# PHPBB3 Templates



## Jaymie1989

Hi,

Where can i get free PHPBB3 templates, That are not from Http://www.phpbbhacks.com/ 

Can I adapt PHPBB2 Templates for PHPBB3?

Thanks,

Jay :wave:


----------



## Redcore

phpBB would not allow any phpBB2 templates remain on their website until their authors updated them to work with phpBB3...so I'm fairly sure that phpBB2 templates would NOT work with 3. Plus, phpBB3 seems to be fairly different...and the folder setup itself is different too, so you'd have to figure out how to fix that problem (which wouldn't be worth it).

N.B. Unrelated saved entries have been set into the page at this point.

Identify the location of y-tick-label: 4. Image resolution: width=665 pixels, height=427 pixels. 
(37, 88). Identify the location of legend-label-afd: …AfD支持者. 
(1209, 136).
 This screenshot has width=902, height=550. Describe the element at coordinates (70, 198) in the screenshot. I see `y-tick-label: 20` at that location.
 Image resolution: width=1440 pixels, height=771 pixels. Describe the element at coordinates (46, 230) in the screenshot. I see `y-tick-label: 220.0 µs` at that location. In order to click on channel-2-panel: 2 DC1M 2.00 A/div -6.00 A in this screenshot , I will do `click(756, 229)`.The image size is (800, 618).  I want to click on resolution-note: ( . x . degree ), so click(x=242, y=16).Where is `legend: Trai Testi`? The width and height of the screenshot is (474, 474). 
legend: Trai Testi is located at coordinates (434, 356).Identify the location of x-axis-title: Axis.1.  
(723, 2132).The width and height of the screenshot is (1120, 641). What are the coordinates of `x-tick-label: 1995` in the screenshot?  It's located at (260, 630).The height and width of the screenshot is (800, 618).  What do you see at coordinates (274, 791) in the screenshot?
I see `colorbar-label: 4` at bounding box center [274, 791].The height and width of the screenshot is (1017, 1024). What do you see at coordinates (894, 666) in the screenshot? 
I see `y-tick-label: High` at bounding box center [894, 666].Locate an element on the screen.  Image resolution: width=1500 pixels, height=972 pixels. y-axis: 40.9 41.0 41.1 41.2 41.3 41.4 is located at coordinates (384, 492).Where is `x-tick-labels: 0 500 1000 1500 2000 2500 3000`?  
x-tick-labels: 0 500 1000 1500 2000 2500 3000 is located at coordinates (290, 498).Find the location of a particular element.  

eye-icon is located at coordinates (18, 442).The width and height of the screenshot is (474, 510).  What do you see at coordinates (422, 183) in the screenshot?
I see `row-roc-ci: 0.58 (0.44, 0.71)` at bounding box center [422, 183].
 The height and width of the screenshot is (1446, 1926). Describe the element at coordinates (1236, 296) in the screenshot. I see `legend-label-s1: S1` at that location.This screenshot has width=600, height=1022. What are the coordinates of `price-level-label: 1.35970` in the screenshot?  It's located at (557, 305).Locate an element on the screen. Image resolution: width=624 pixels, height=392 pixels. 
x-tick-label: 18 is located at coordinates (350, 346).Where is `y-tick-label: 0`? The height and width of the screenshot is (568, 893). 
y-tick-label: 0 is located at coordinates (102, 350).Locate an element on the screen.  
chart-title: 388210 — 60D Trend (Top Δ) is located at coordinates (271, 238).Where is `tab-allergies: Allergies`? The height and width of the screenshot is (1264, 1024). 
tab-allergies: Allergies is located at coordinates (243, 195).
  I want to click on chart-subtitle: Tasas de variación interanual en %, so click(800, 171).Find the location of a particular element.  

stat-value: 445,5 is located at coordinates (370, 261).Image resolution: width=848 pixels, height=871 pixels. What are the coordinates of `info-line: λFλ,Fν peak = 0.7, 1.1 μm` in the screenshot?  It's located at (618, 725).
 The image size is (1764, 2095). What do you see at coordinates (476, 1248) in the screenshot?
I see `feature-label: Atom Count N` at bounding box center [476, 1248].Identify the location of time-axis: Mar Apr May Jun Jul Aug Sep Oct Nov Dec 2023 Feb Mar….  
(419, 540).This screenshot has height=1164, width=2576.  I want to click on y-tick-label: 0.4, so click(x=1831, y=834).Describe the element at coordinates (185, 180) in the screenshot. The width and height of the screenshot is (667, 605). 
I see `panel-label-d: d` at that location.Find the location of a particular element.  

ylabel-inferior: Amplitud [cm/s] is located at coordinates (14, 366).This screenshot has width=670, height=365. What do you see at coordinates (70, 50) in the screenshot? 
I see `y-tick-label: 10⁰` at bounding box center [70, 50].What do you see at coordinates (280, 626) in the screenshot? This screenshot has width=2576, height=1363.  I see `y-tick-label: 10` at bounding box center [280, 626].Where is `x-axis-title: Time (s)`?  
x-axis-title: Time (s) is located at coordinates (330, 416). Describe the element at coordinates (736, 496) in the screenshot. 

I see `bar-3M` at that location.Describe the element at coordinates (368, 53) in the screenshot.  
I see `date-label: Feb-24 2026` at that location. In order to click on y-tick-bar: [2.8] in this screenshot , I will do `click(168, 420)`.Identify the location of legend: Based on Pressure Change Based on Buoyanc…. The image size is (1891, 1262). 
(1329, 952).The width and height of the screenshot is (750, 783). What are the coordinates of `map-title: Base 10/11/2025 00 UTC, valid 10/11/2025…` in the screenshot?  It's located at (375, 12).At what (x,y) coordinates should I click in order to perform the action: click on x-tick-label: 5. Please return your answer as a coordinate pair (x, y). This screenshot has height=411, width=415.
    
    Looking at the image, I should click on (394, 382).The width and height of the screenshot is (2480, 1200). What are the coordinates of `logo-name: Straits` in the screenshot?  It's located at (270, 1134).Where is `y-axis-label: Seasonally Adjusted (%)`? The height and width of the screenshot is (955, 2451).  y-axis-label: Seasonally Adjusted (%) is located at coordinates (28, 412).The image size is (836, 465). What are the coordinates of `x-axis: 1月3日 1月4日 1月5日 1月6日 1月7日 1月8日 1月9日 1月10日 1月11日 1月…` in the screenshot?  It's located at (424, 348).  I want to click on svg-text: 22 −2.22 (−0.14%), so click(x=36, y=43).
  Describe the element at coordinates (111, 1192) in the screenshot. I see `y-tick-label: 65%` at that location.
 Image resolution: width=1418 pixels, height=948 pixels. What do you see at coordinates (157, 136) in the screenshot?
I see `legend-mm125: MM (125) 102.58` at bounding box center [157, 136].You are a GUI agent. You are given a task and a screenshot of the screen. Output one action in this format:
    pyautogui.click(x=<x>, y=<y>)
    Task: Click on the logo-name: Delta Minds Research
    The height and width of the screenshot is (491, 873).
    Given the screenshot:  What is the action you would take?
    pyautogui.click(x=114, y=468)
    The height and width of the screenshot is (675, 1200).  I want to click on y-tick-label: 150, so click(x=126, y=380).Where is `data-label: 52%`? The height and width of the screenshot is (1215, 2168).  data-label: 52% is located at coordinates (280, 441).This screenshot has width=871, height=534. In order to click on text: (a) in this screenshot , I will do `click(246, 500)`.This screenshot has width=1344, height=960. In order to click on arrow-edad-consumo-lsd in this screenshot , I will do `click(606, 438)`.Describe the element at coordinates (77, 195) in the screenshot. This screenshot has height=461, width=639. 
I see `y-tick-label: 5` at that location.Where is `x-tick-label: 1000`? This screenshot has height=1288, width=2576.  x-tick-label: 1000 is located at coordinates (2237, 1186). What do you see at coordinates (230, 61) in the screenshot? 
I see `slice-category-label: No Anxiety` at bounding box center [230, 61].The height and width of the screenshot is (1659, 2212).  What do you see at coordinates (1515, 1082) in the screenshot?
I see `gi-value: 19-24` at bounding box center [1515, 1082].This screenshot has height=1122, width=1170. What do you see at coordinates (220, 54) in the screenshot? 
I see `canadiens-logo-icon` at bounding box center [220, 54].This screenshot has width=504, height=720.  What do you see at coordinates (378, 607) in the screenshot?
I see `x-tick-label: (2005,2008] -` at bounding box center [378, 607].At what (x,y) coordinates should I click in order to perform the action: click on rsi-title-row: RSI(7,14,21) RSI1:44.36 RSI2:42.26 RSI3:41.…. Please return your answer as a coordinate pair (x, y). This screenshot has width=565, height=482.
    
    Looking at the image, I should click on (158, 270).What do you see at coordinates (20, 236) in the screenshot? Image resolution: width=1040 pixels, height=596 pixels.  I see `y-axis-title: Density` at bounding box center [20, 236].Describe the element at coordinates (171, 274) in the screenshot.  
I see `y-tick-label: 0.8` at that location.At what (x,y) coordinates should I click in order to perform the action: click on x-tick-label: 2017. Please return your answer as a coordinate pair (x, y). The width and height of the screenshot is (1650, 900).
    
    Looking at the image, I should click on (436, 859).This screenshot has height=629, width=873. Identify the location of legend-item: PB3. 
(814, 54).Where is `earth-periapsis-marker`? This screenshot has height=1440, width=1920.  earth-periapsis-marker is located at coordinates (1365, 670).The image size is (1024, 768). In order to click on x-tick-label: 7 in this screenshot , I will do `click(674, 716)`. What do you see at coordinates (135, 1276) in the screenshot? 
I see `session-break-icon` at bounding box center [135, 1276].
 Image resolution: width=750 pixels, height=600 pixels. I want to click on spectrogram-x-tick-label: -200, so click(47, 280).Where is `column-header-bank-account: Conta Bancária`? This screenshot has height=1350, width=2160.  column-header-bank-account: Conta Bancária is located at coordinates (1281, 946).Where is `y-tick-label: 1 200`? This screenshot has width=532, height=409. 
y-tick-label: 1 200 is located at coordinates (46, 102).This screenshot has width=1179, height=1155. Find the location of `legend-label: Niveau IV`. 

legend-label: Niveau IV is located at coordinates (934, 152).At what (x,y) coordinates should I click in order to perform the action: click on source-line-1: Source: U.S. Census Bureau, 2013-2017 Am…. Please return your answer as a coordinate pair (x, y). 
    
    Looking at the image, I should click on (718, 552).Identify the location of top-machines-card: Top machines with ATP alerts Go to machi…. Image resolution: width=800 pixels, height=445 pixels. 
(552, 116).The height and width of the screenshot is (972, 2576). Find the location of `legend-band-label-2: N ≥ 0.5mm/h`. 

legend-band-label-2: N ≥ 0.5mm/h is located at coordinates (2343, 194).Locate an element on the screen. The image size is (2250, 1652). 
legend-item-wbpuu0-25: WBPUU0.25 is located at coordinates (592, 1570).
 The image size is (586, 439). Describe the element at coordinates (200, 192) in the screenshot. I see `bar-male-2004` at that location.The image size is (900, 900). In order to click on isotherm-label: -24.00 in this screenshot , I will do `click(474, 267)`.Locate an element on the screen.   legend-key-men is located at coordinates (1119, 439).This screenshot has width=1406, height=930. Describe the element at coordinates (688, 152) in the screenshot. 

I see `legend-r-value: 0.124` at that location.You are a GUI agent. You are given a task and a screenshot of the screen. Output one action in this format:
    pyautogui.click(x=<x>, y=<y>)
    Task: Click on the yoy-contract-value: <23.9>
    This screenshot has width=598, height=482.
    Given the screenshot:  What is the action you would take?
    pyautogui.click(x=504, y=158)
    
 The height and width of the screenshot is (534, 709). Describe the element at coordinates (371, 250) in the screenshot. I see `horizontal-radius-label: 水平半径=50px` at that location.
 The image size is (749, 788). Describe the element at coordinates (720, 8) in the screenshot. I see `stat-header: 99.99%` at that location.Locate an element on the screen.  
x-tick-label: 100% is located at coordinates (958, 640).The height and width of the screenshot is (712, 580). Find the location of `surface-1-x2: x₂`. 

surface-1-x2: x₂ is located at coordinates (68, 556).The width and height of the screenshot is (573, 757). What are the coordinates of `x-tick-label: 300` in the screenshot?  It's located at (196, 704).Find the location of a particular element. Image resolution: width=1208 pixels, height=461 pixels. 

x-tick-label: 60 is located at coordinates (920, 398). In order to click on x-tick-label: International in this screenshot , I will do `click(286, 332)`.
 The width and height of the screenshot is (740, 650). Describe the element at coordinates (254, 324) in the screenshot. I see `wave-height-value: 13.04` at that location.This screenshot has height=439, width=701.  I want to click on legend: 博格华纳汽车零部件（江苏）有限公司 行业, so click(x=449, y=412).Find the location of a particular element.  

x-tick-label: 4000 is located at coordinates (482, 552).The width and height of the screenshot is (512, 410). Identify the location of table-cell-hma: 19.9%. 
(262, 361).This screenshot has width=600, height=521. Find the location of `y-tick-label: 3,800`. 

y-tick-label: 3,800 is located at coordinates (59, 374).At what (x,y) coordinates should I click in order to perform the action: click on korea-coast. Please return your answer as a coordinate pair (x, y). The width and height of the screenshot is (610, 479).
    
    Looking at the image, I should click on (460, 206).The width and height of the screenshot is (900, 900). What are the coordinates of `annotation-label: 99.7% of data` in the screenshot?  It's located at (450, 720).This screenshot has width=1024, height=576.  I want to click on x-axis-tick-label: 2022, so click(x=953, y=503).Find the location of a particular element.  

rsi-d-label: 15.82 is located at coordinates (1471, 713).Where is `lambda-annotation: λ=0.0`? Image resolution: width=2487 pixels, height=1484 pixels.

There are a few styles in phpbb.com's Style Database:
http://www.phpbb.com/styles/db/

Not much though. Since phpBB3 is still in RC4, most styles are still in development. You could always browse the 3.0.X style section of their forum to see if there is anything that is of interest/use to you:
http://www.phpbb.com/community/viewforum.php?f=74


For the most part, though...it's going to take some time for developers to start hammering out styles for the new version.


----------



## Jaymie1989

Hi,

Yea i know that. Thanks anyway.


----------



## nedka

Hi, Jaymie1989
We have a phpBB3 Styles Demo page, available at here: http://demo1.vinabb.com/demo.php
You can view live demo, and download all them from our Styles Database - VinaBB.com
Currently, today, we collected all 184 styles for phpBB3
Welcome you to VinaBB.com - The Holy Land of phpBB at Vietnam! :wave:


----------



## Ron_Knights

Well it appears the demo1 site is no longer in existance.


----------



## Redcore

Doesn't seem like a very reputable place to download things from anyways. First off, the site is all in Vietnamese. Then their logo looks like this:










I just have a bit of a preconceived idea of what a professional site should look like. They said they had a bunch of PHPBB themes to download - but their own forum isn't exactly spectacular.


----------